Stent technology has advanced significantly in the past several years.  “The stents that are currently available are made of metal or plastic and are fully covered, partially covered, and uncovered,” said Kroh. “Each design has its own advantages and limitations.”

The self-expanding metal stents are designed to exert greater radial force and likely decrease migration rates compared with plastic stents. Partially covered stents facilitate better native tissue in-growth at the exposed ends to anchor the stent when compared with fully covered stents. However this can make stent retrieval more difficult.

Technique placement

Stent placement for leaks after bariatric surgery is typically performed in the operating room under general anaesthetic.  A diagnostic upper endoscopy is performed initially to evaluate the local anatomy and identify the pathology.  Real-time use of fluoroscopy and contrast injection is helpful. If a stricture is identified, commonly defined as a lumen that does not allow the passage of a diagnostic front-viewing scope, dilation is performed with an appropriately sized balloon.

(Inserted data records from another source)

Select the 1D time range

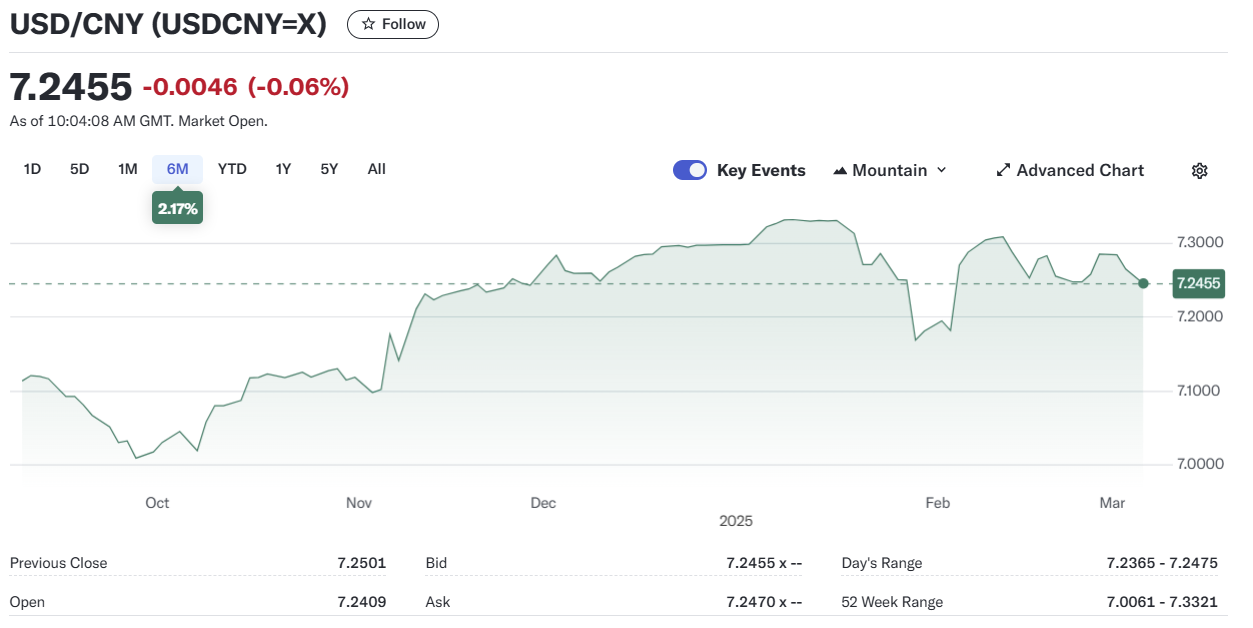click(x=32, y=169)
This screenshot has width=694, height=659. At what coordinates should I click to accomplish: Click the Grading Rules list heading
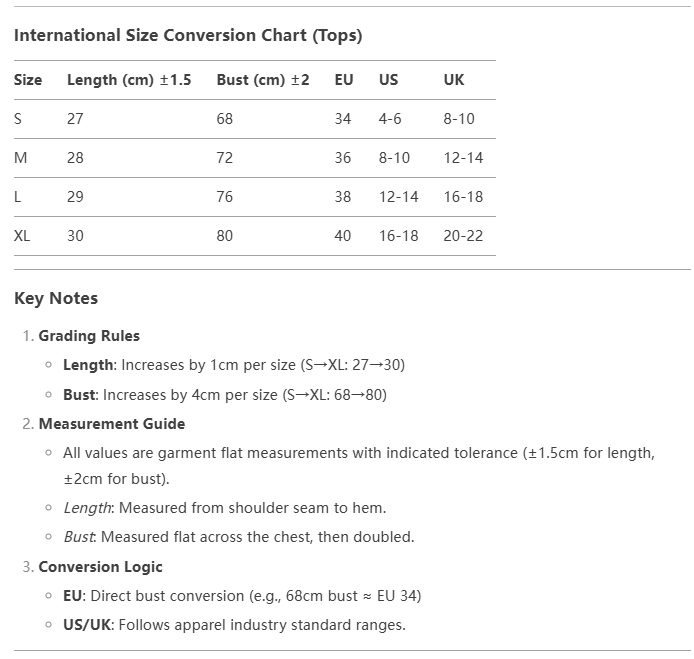point(89,336)
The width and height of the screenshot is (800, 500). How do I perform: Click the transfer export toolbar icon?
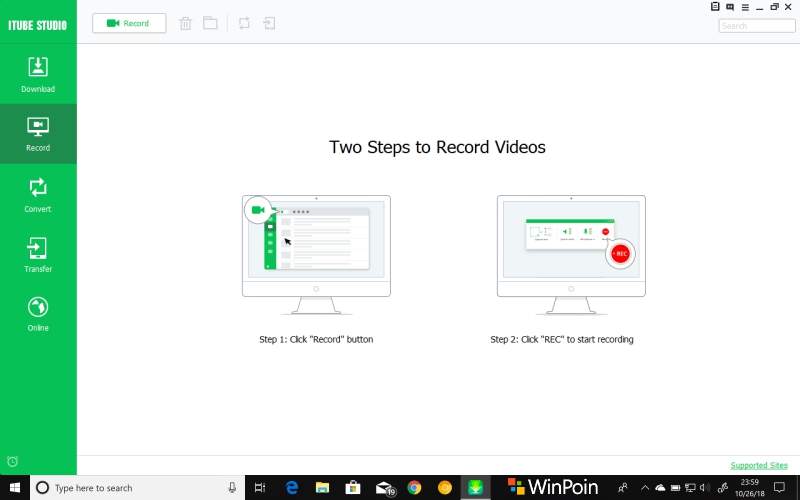click(x=269, y=23)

He also said that additional endoscopic techniques can be employed to improve tissue healing such as injection of tissue adhesives and endoscopic clip deployment to assist leak closure.

Stent size is determined by the endoscopist and it is often dictated by how the bariatric surgery was performed, including specifically stapler size and configuration.  When placing a stent, a guidewire is placed and the scope removed.  The stent is then advanced and deployed under fluoroscopic direction. Kroh said that endoscopy is repeated to ensure the stent is correctly positioned, and is leak coverage is confirmed by contrast injection with fluoroscopy in the operating room.

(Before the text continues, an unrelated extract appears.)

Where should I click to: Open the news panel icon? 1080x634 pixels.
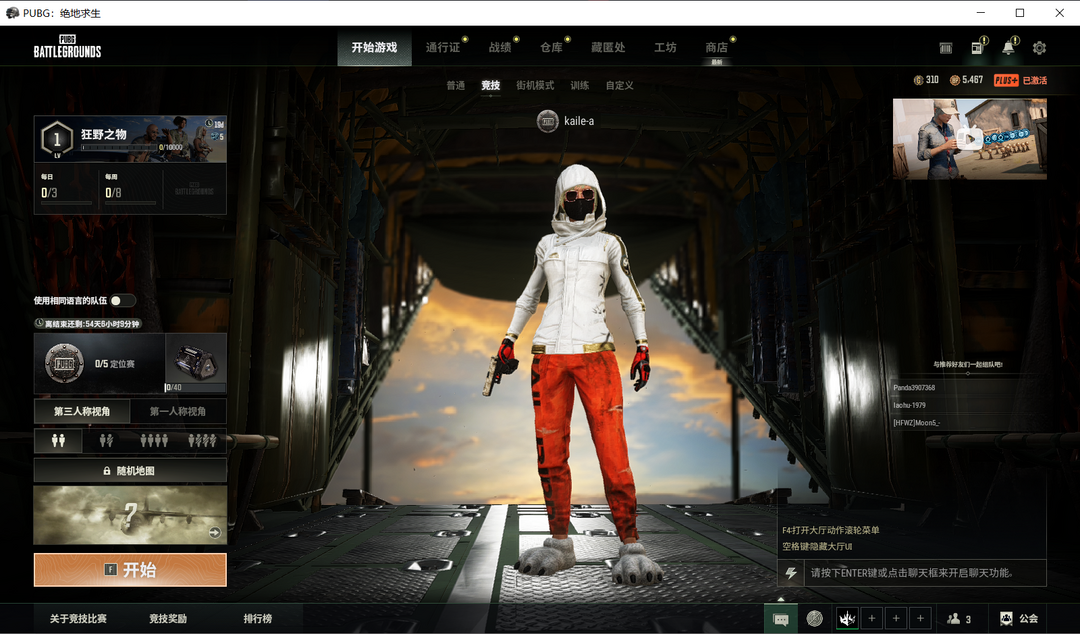pyautogui.click(x=977, y=48)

Some factors that might reduce the risk of stent migration include appropriate stent selection, anchoring the stent proximally, and regular surveillance after placement. Therefore, patients are followed-up with symptom reports and X-rays. Re-intervention occurs if there are a change in symptoms, clinical parameters, or radiographic stent migration.

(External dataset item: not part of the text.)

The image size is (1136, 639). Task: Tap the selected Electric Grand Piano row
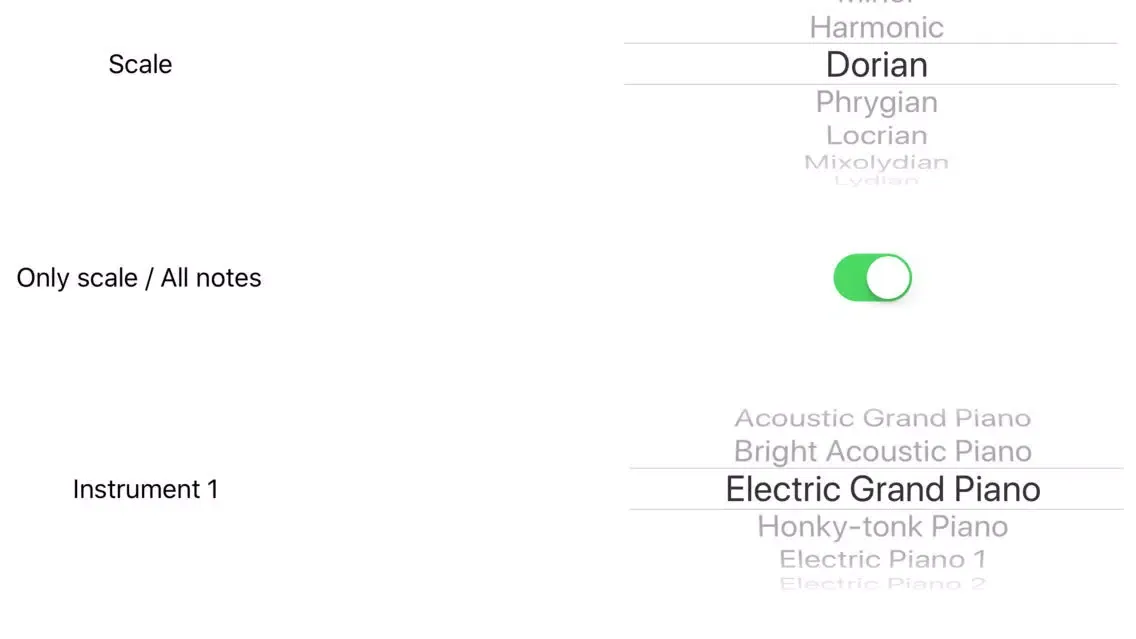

Kroh cited his own published study that reported endoscopically placed stents are effective in treating anastomotic complications after upper gastrointestinal surgery and helped to avoid revisional surgery.

The study assessed 18 patients who underwent endoscopic stent placement for anastomotic complications; 14 were bariatric patients. A total of 31 stents (21 covered metal, 5 salivary, and 5 silicone-coated polyester) were used to treat anastomotic leaks (n=13), strictures (n=3), and fistulas (n=2). Symptomatic improvement occurred in all but two patients (89%). Stent treatment was successful in definitively managing the anastomotic complication in 13 (72%) of the 18 patients. Five patients required additional surgical or endoscopic intervention and stent migration occurred in four cases, which were treated by additional endoscopic management.

“The recent advances in endoluminal approaches circumvent the operative field,” concluded Kroh. “And newer technologies, such as absorbable stents and endoscopic suturing systems are being developed with specific applications. These hybrid endo-surgical procedures have been shown to effectively treat complications arising from bariatric surgery whilst still adhering to surgical principles.”